* _Instructions to follow_
Filter these records by the string "will", copying each line that holds it.
═══ Data extract
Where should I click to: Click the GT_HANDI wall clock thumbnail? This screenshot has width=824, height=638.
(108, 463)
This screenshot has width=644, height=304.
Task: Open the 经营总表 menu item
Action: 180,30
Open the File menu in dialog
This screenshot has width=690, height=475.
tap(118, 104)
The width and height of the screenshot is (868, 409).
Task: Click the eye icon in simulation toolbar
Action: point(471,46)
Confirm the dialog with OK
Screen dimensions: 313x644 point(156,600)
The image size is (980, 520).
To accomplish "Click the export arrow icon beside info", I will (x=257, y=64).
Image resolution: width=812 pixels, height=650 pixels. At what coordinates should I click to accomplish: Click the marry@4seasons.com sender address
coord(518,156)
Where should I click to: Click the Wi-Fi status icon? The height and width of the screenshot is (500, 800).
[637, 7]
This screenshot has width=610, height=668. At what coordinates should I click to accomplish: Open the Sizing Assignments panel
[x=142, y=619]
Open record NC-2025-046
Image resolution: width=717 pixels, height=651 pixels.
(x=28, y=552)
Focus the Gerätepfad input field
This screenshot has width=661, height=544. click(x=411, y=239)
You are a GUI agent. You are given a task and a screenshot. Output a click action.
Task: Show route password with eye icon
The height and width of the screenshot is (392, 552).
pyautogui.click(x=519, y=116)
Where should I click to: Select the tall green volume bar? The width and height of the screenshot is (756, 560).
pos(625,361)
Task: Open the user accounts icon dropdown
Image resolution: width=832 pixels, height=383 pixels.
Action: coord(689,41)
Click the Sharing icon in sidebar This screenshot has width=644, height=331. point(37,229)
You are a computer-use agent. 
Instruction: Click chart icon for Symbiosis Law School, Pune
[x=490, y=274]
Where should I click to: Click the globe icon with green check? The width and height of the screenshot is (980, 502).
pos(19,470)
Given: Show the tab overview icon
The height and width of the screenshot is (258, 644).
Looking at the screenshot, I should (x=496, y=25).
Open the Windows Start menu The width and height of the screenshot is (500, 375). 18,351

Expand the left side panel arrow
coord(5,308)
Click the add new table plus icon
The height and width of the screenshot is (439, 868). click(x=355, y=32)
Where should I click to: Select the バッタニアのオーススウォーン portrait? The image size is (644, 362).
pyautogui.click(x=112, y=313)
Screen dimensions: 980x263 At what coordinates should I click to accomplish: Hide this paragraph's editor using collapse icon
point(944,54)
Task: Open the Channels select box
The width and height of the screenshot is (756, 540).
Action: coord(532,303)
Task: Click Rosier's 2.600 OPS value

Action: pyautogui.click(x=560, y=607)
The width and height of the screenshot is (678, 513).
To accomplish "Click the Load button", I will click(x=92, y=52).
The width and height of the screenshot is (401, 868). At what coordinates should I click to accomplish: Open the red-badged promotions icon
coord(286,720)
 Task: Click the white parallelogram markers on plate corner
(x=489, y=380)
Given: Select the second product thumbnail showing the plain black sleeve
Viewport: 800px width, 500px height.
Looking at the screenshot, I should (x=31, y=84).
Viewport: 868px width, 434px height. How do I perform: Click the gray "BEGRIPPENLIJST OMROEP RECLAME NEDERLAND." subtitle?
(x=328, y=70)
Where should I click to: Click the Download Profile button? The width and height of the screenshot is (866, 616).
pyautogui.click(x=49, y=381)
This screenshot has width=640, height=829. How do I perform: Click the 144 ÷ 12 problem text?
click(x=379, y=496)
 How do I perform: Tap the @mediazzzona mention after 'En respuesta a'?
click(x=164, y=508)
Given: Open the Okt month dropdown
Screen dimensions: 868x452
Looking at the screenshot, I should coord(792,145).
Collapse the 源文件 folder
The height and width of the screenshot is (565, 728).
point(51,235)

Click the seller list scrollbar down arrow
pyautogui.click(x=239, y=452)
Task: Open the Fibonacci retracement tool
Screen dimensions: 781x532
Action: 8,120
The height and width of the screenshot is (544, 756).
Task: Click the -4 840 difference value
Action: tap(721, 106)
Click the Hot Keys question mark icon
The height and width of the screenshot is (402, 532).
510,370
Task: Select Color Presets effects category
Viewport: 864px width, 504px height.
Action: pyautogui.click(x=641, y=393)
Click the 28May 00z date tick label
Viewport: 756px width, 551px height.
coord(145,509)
══════
* _Task output_
To accomplish "Click the export arrow icon beside info", I will (x=257, y=64).
To accomplish "Click the Load button", I will click(x=92, y=52).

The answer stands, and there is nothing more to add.